Fabrication of 3D self-supporting hierarchical poplar-based thick carbon electrode via coupling delignification and gradient carbonization for electrochemical performance

Abstract

The low energy and power density of biomass-based carbon are attributed to its limited mass transfer ability owing to its powder state. Specific three-dimensional (3D) self-supporting hierarchical poplar-based carbon electrodes are constructed via coupling delignification and gradient carbonization. We fabricate a self-supporting structure by taking advantage of the natural structure of the poplar wood itself during delignification.

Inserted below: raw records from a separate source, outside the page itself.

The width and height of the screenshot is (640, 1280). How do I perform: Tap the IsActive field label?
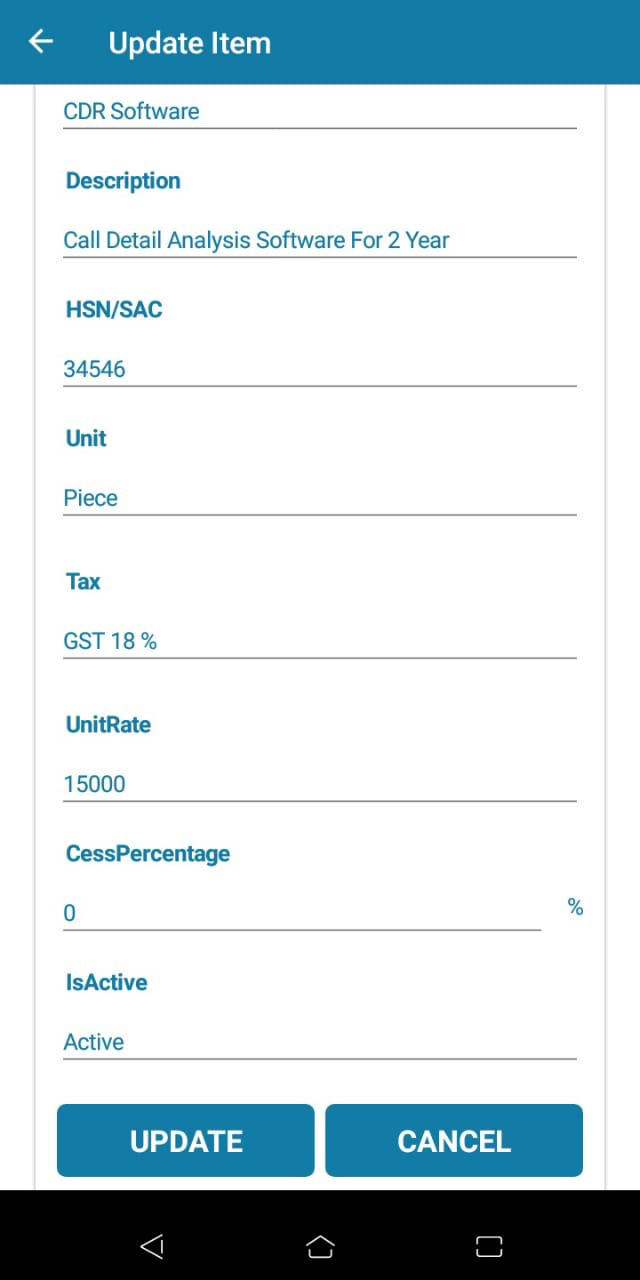coord(106,983)
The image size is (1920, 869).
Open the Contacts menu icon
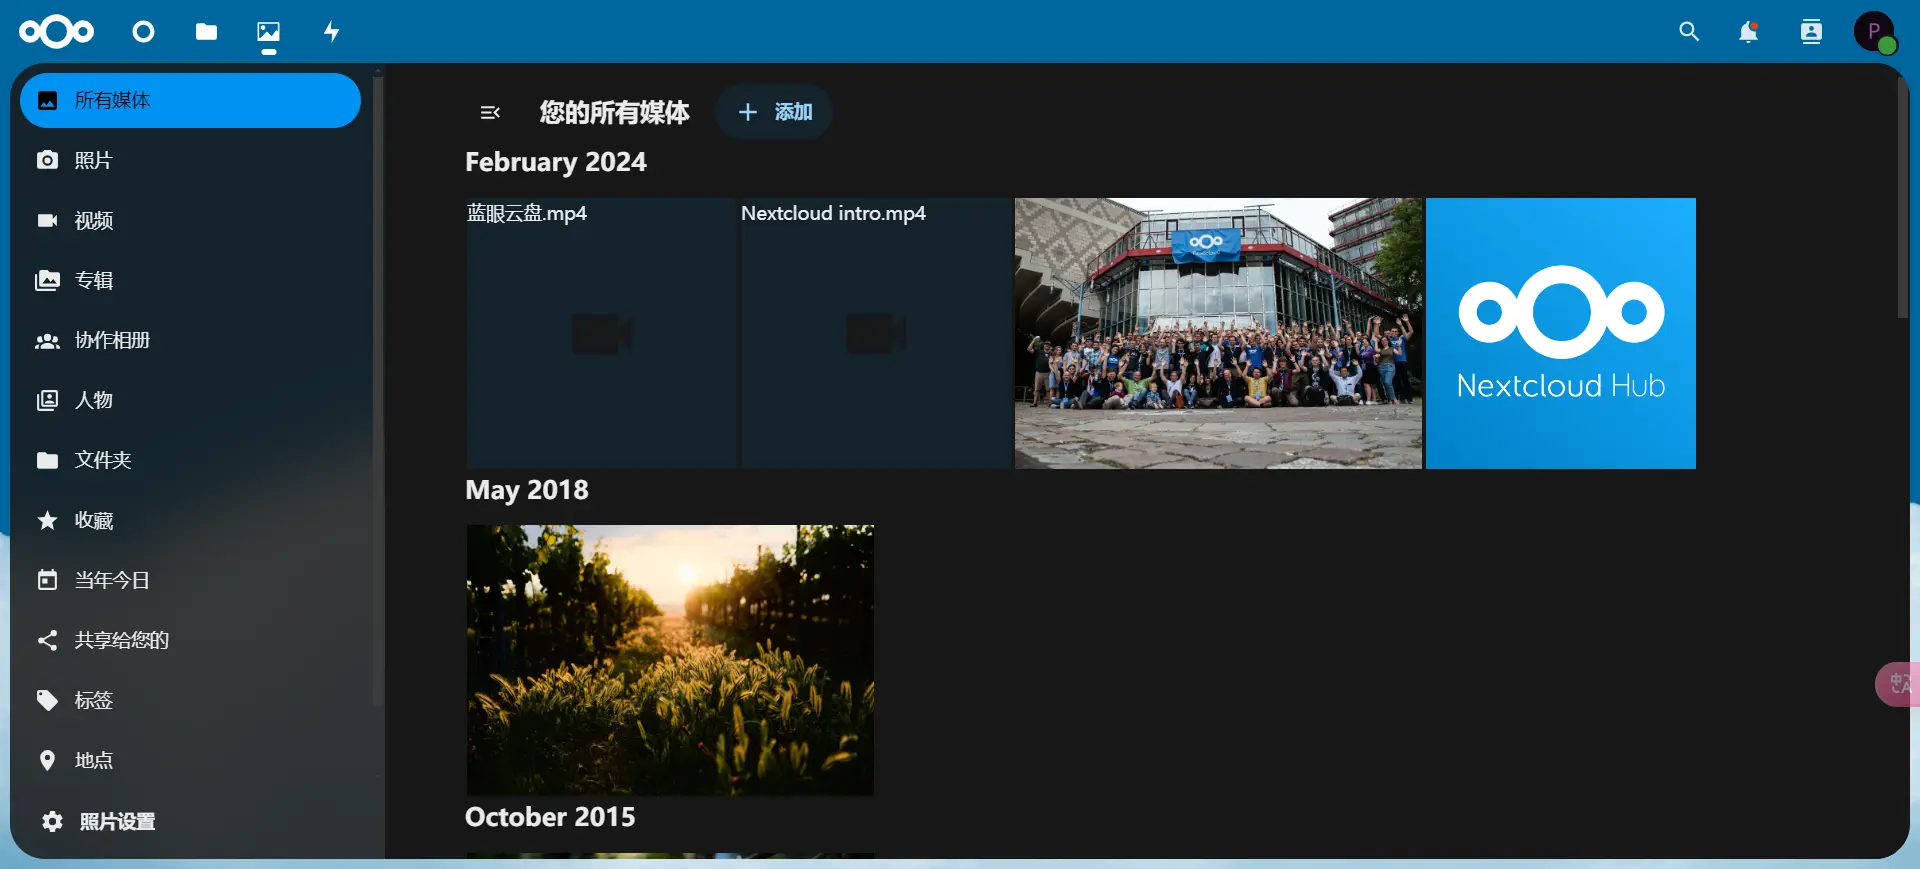point(1811,32)
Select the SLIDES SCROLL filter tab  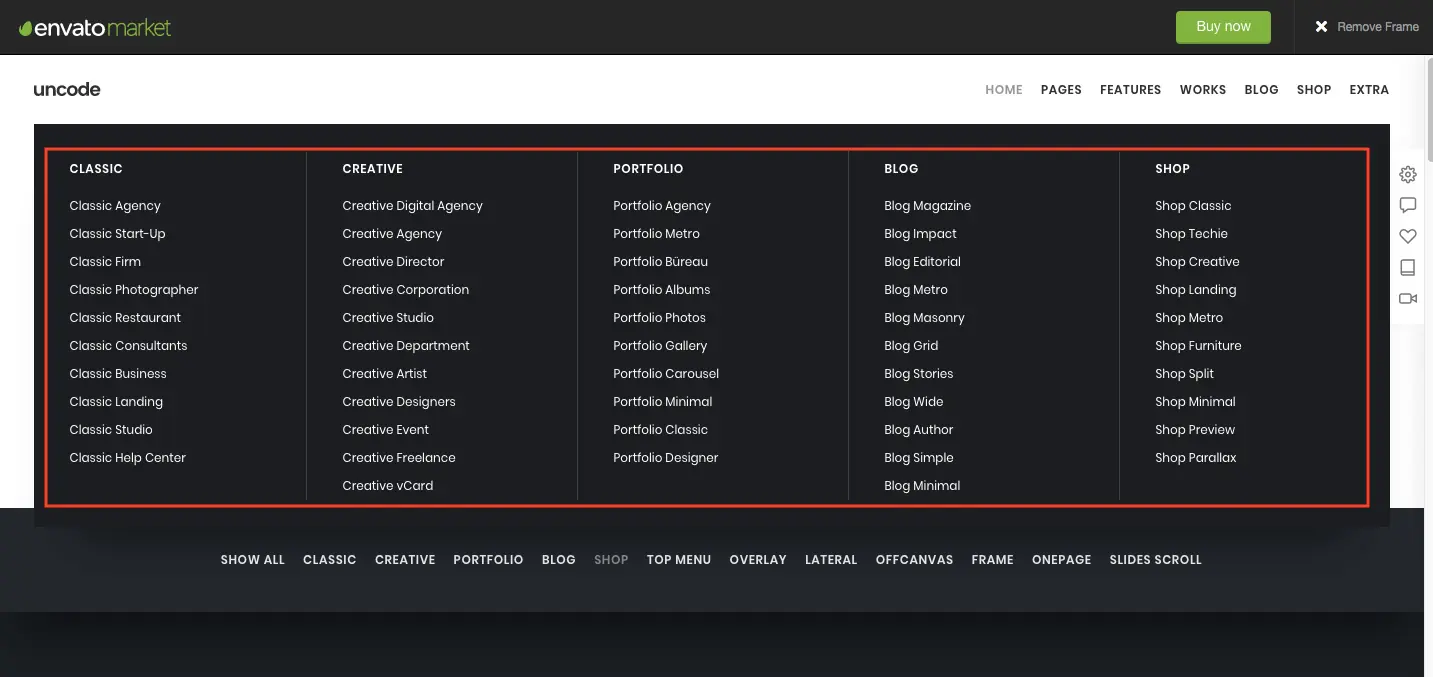pyautogui.click(x=1155, y=560)
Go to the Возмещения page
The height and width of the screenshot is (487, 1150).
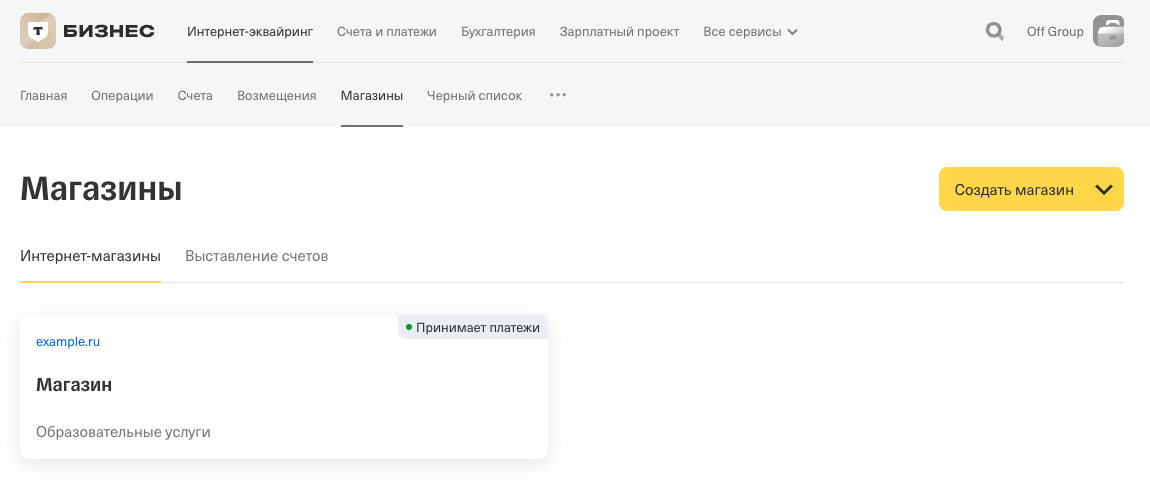pyautogui.click(x=276, y=95)
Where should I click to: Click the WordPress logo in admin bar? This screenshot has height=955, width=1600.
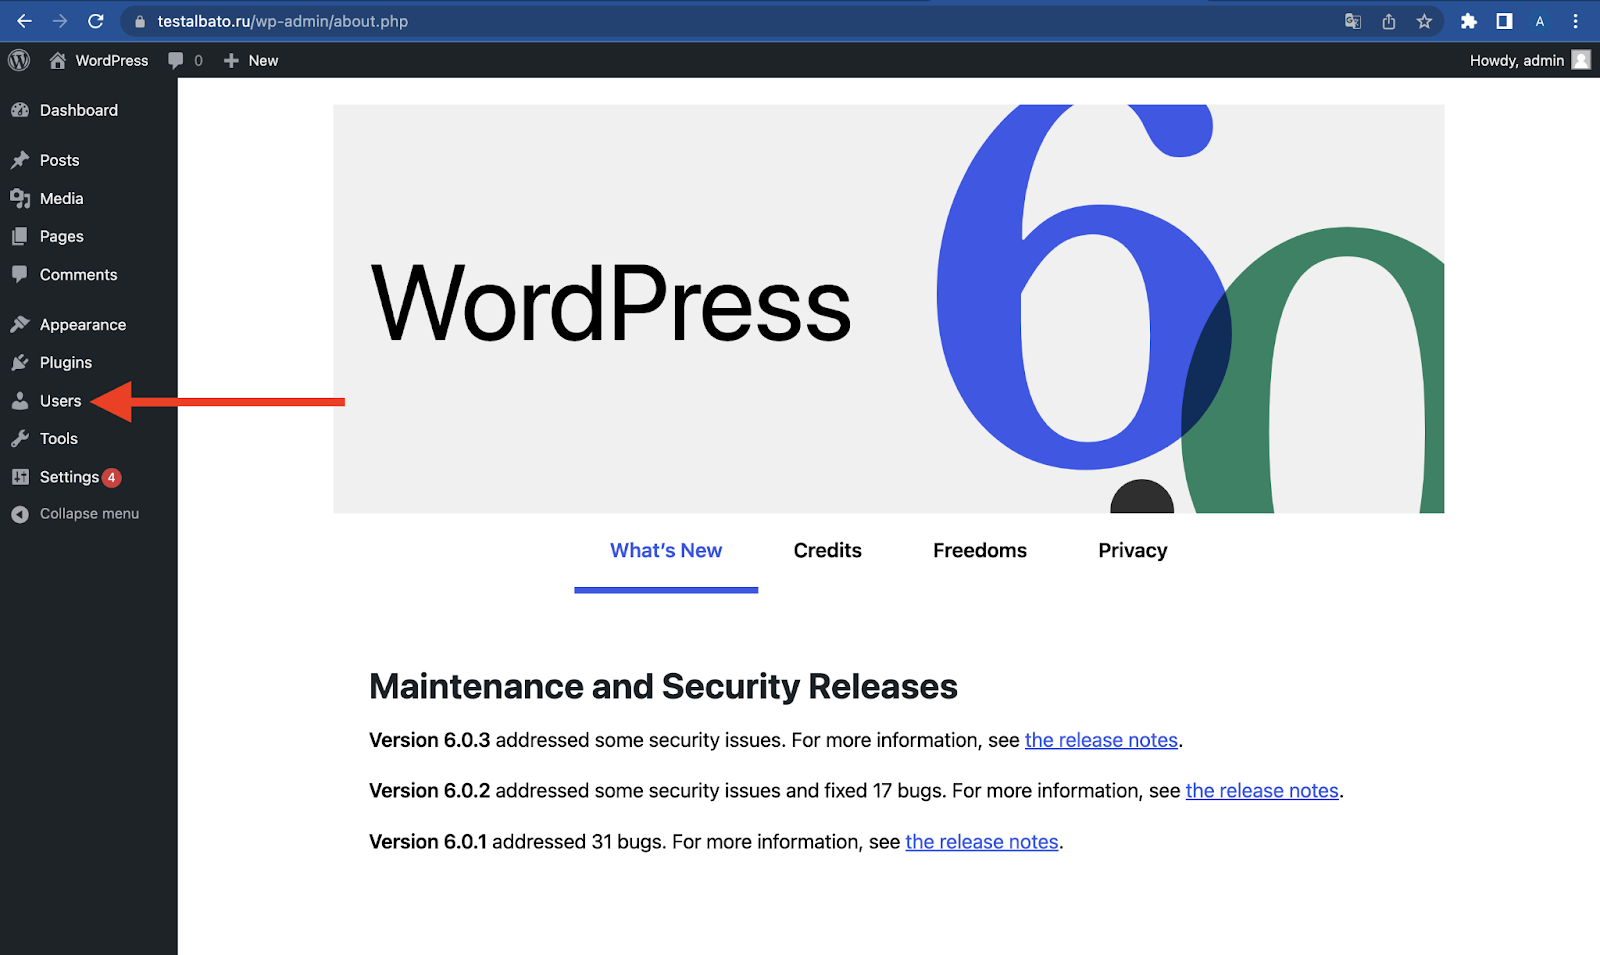pos(19,60)
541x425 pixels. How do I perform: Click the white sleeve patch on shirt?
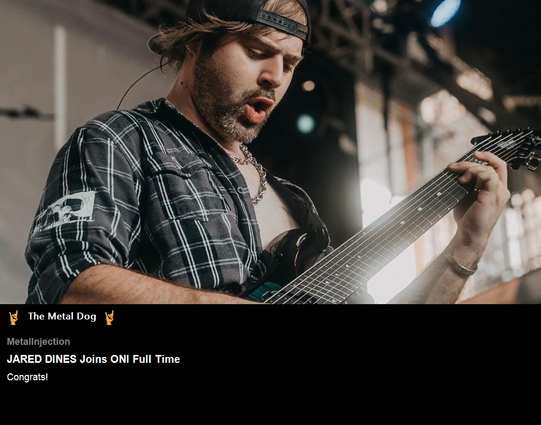[65, 210]
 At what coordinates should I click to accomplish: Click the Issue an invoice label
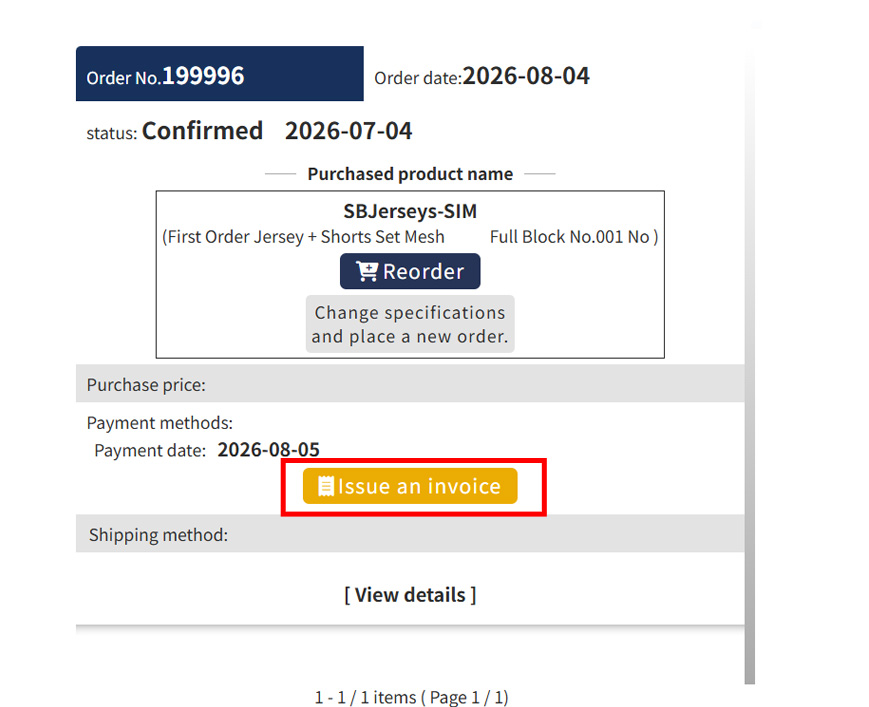420,486
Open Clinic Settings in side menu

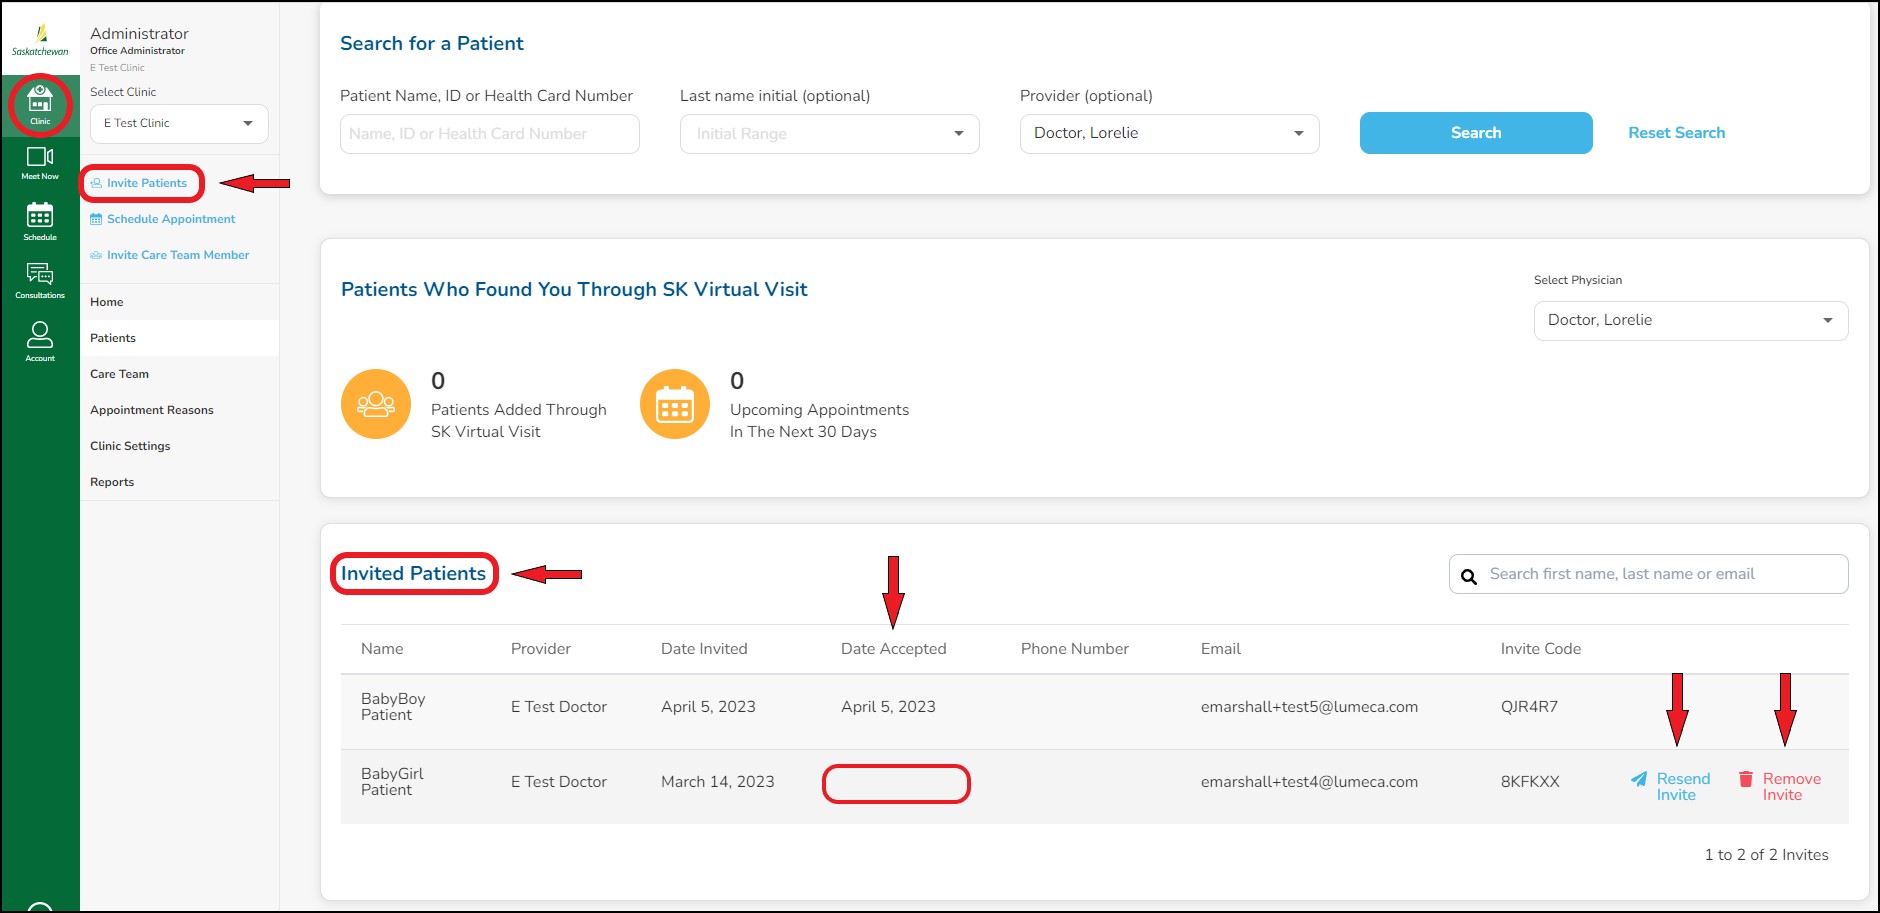click(130, 446)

Meanwhile, the hierarchical self-supporting porous structures are controlled effectively via gradient carbonization. The 3D self-supporting hierarchical poplar-based carbon electrode shows high specific capacitance equal to 229 F g−1 (3.7 F cm−2) on a single-electrode electrochemical system. Energy density is 11.6 Wh·kg−1, power density is 3500 W kg−1, and the rate capability is 73%, which is considered satisfactory. Specifically, both the energy density and power density of the obtained samples are superior to those of other carbon-based supercapacitors under similar processing conditions and without any activation or acid etching processes. This study provides an effective approach to creating poplar-based carbon with 3D self-supporting hierarchical structures and enhances the electrochemical performance of biomass carbon under the condition of high value-added utilization.